Certainly no mention of the Highland Clearances, or that for a century following Scottish soldiers would return from serving the Union to find their families ethnically cleansed from their homelands.

This building proposal is nothing short of a plot by a fanatical Unionist council to destroy and deny Scotland’s history. It must be fought at every cost, and the near silence of the Scottish Government is worrying in the extreme. If Salmond can give Donald Trump the heave-ho over windmills, why has Nicola Sturgeon not stepped in here?

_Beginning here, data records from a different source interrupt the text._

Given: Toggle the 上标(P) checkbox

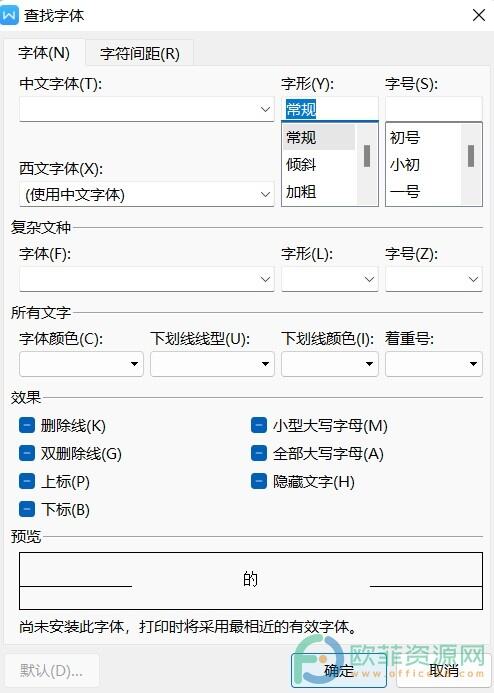Looking at the screenshot, I should 27,481.
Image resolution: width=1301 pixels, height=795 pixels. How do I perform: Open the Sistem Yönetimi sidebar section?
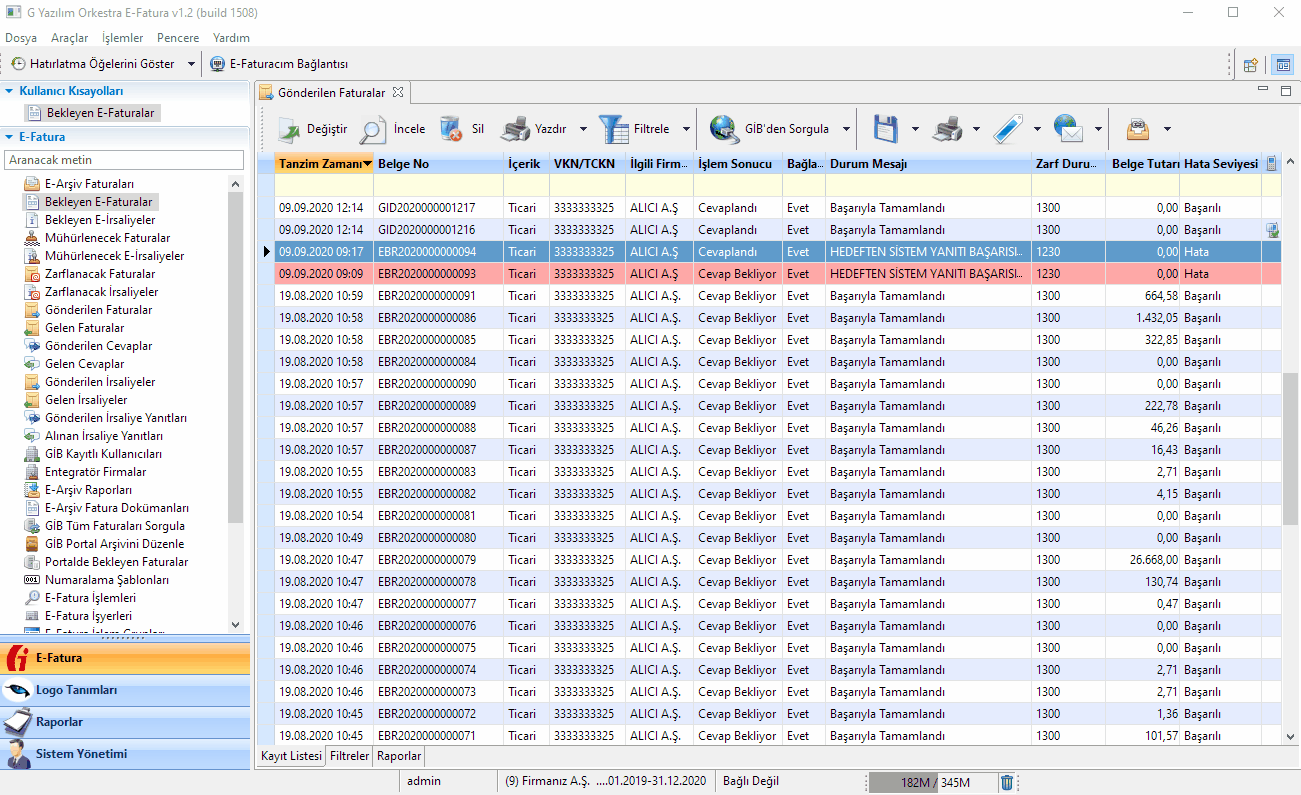pos(81,754)
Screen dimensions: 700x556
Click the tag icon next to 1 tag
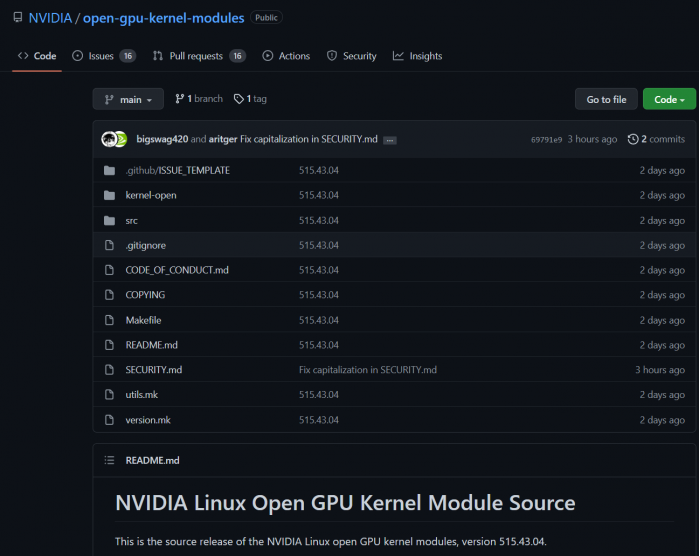239,99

As a lifelong independence supporter and paid-up member if the SNP for decades, this is the first time I have doubted our leaders' veracity. I implore our Scottish Parliament to step in and stop this hideous insult against our nation before yet more of our history is obliterated.

Rory Bulloch

MY heart leapt for joy at the discussion in yesterday’s pages 26-27 (Letters, April 6). Firstly, What a joy it will be to have all the power to develop our own social and economic systems. What satisfaction our leaders will have making Scotland a country people want to live in.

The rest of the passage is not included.